I was curious about how I might use these colors in an updated range of subtle grays, warm and cool in tone, warm reds, antique blacks and others neutrals.
Then came the bird element to this design. I treasure the feeling of wonder in early spring when the newly arrived flocks of vireos, bushtits and swallows return! I wanted to use birds in this rug, to capture their movement, yet not overpower the other design elements.
When I saw this metal wall sculpture at a local bakery, I realized that birds in flight, in a swirling motion, would compliment and mimic the encircling leaf motifs in the rug perfectly. *(I haven't been able to locate sculpture artist's name as of yet.)

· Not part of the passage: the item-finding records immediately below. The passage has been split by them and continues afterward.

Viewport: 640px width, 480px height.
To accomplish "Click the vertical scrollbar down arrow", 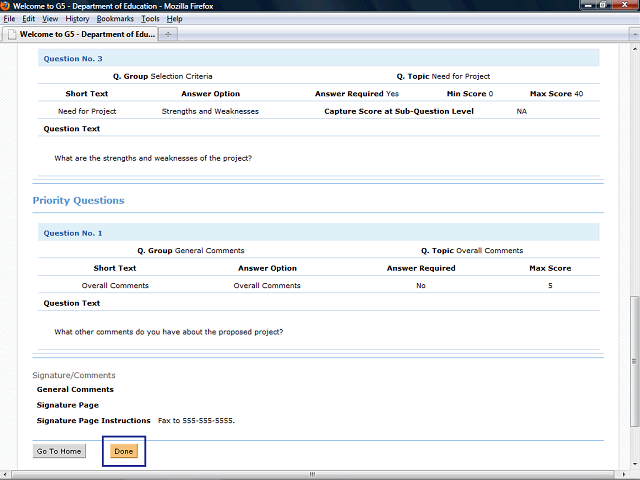I will [x=633, y=465].
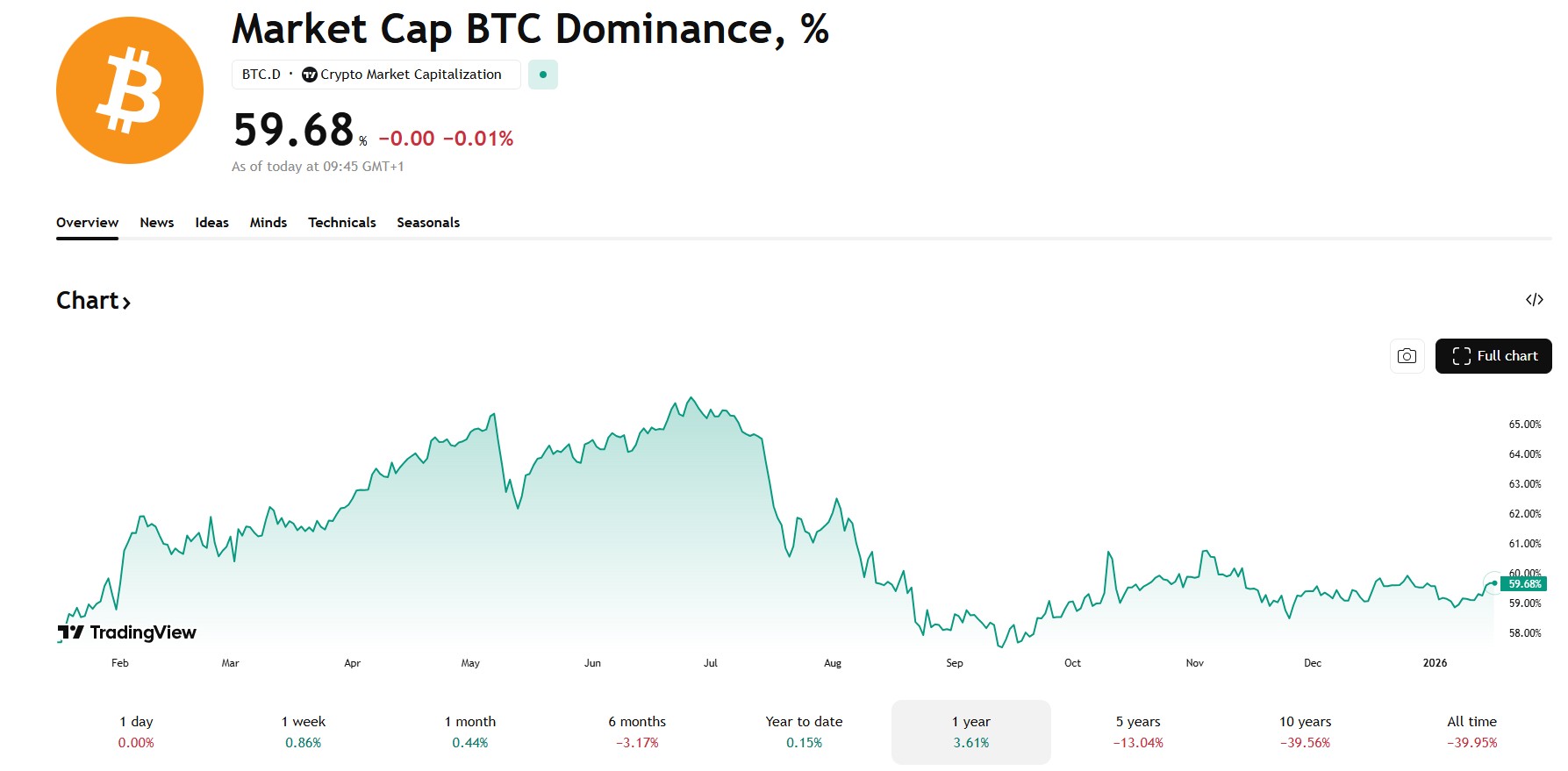1568x771 pixels.
Task: Switch to All time range
Action: point(1471,732)
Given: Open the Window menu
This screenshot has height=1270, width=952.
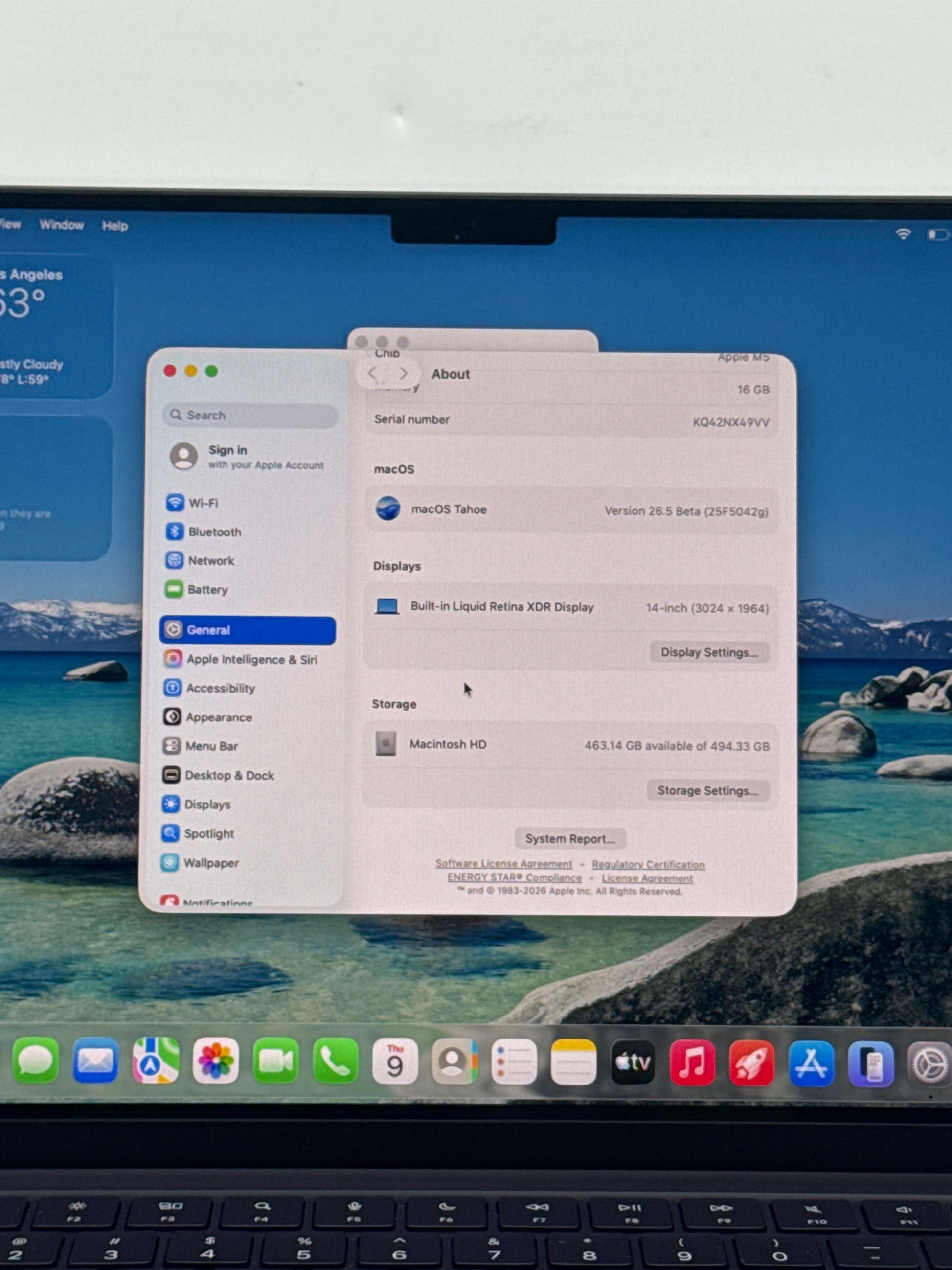Looking at the screenshot, I should (62, 225).
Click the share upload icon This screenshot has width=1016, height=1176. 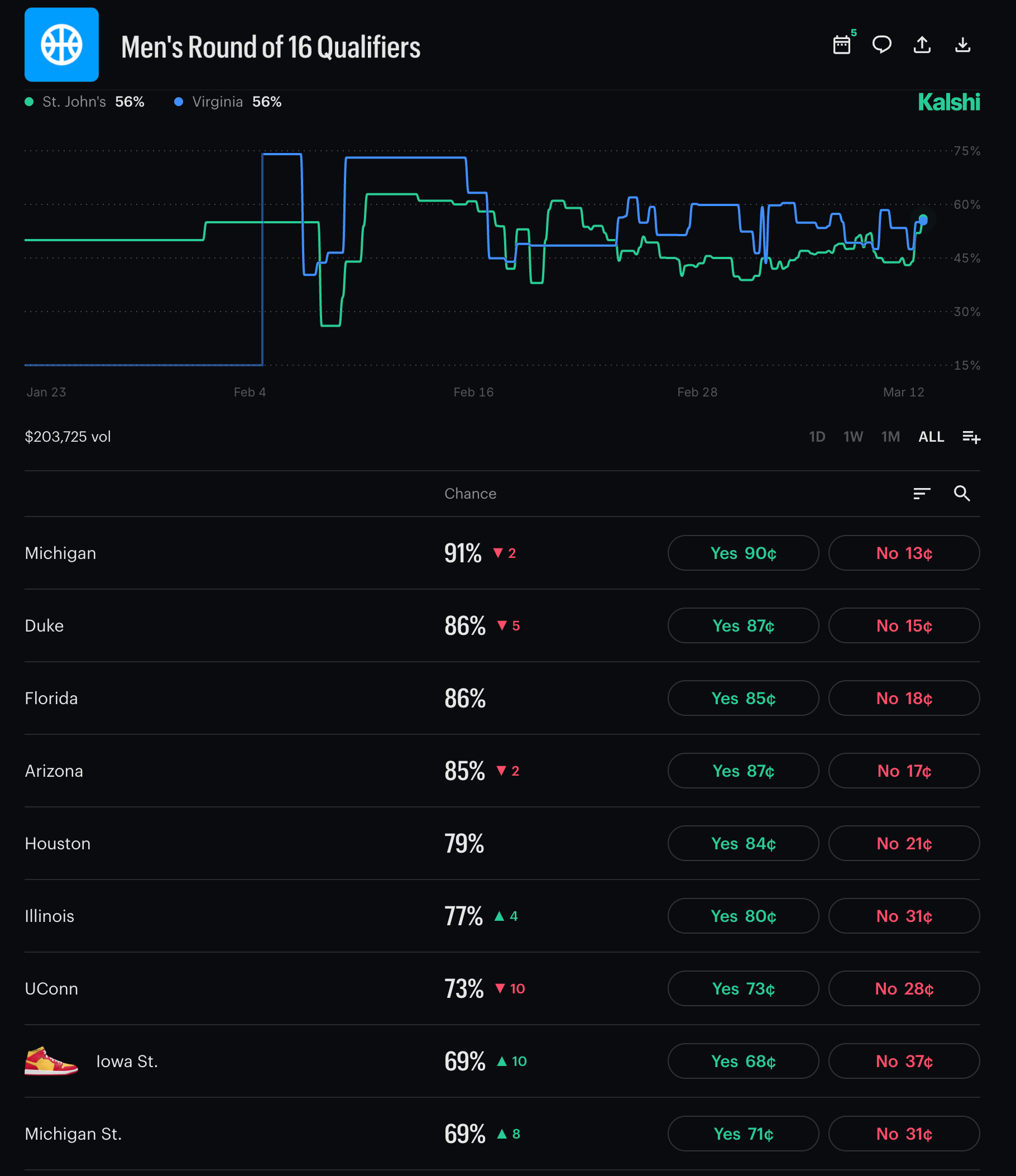point(922,45)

The three birds in flight in the center panel of the runner shows my interpretation of that motion.
I designed the Ode to Spring Runner, yet wasn't quite ready to hook it when I was planning a couple of road trips. The runner measures approximately 23"x 52". I needed a small project. The center panel of the runner seemed like it was a rug that could stand on its own. I wanted to hook the small rug, differently than the runner, but with a similar color plan. I reversed the color placement and used antique blacks as the background, softer orangey-pinks, blue grays and warm greenish golds for the motifs. This smaller version is listed as Ode to Spring Center.
If you haven't designed or hooked a runner before I hope your interest has been piqued. A runner has many uses, such as in a hallway, at the foot or side of your bed, or in front of a buffet to name just a few.
Of course, I will be curious to know what design or color palette you will be experimenting with in YOUR next project!